Representative immunohistochemistry images of RCC patient tumour sections and adjacent normal kidney tissues stained with CSC markers CD44, CD105 and CD133. Immunohistochemistry was performed as described in Fig. 2. CD44 (abcam; ab51037): normal kidney tissue shows negative staining in glomerulus and moderate cytoplasmic staining in the tubules; while RCC tissues shows distinct membranous and moderate cytoplasmic staining. CD105 (abcam; ab169545): adjacent normal kidney tissue shows strong cytoplasmic staining in the tubules and low cytoplasmic staining in the glomerulus; RCC tissues shows an intense positive membranous staining.

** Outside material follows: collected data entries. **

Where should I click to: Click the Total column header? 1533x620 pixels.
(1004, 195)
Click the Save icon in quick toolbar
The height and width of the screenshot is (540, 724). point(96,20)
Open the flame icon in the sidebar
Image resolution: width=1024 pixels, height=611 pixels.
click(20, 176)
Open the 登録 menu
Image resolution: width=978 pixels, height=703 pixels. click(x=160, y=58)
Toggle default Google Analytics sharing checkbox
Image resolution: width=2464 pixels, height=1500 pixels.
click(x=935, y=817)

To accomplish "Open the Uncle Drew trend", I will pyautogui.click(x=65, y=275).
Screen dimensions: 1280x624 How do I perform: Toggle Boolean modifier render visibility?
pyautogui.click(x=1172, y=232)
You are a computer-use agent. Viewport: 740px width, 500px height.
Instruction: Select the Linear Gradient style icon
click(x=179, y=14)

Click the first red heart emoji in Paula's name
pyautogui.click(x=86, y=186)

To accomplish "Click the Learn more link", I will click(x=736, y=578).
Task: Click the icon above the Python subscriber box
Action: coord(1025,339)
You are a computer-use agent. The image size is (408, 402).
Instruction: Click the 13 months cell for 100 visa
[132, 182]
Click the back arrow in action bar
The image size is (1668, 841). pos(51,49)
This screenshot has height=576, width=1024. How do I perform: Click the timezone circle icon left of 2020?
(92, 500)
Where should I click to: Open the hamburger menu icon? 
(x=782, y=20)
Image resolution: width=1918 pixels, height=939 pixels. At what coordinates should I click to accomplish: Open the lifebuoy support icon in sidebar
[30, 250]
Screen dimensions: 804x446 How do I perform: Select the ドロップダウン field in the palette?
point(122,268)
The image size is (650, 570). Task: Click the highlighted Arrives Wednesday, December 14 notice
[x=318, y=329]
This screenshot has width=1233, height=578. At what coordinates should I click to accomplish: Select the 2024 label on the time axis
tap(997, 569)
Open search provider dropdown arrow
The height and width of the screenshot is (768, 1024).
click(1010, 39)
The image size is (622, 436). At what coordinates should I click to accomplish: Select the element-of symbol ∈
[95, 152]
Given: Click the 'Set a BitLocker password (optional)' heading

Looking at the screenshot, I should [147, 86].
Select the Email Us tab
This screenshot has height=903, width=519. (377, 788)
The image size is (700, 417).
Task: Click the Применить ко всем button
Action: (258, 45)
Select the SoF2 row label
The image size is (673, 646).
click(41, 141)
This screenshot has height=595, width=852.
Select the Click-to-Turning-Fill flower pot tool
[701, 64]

CD133 (abcam; ab19898): adjacent normal kidney showing negative staining; RCC tumour shows a specific membranous staining. Magnification: 40X, Scale bar: 75 μm. Representative images of n = 5 tissues for each antibody

Fig. 5

Tumour resistance mechanisms against anti-angiogenic treatments. The upper image shows the various innate resistance mechanisms, which include a) presence of different targets, b) reduced apoptosis due to overproduction of Bcl2/Bcl-xl, and c) over expression of EZH2. In the lower image, the tumour responds initially in response to therapy by shrinking in size but undergoes acquired resistance which facilitates cancer re-growth. Some of the resistance mechanisms are a) initiation of alternative or complementary pathways, b) lysosomal sequestration of the drugs, c) SNPs and micro RNAs, d) recruitment of BMDCs, e) increased pericyte coverage of tumour vessels, f) EMT and g) establishment of new-pro-angiogenic pathways

Fig. 6

Resistance to ICI therapy. Various putative or acquired immune escape mechanisms can result in tumour evading the immune checkpoint inhibitor therapy. These include; a) Lack of T cell priming through impaired antigen presentation via inadequate DC maturation or through appropriate MHC1 expression; b) decreased T cell activity in the tumour microenvironment through increased infiltration of Tregs, expression of T cell suppressive molecules on tumour cells such as IDO, PD-L1, or mutational changes in JAK2 pathway, loss of tumour suppressor genes such as PTEN or increased expression of T cell exhaustion markers such as TIM-3, PD-1, etc.; c) lack of T cell infiltration in the tumour microenvironment due to enhanced LDH accumulation, low expression of T cell migratory chemokines, increased expression of tumour suppressive cytokines such as TGF-β, IL-6, IL-8, etc.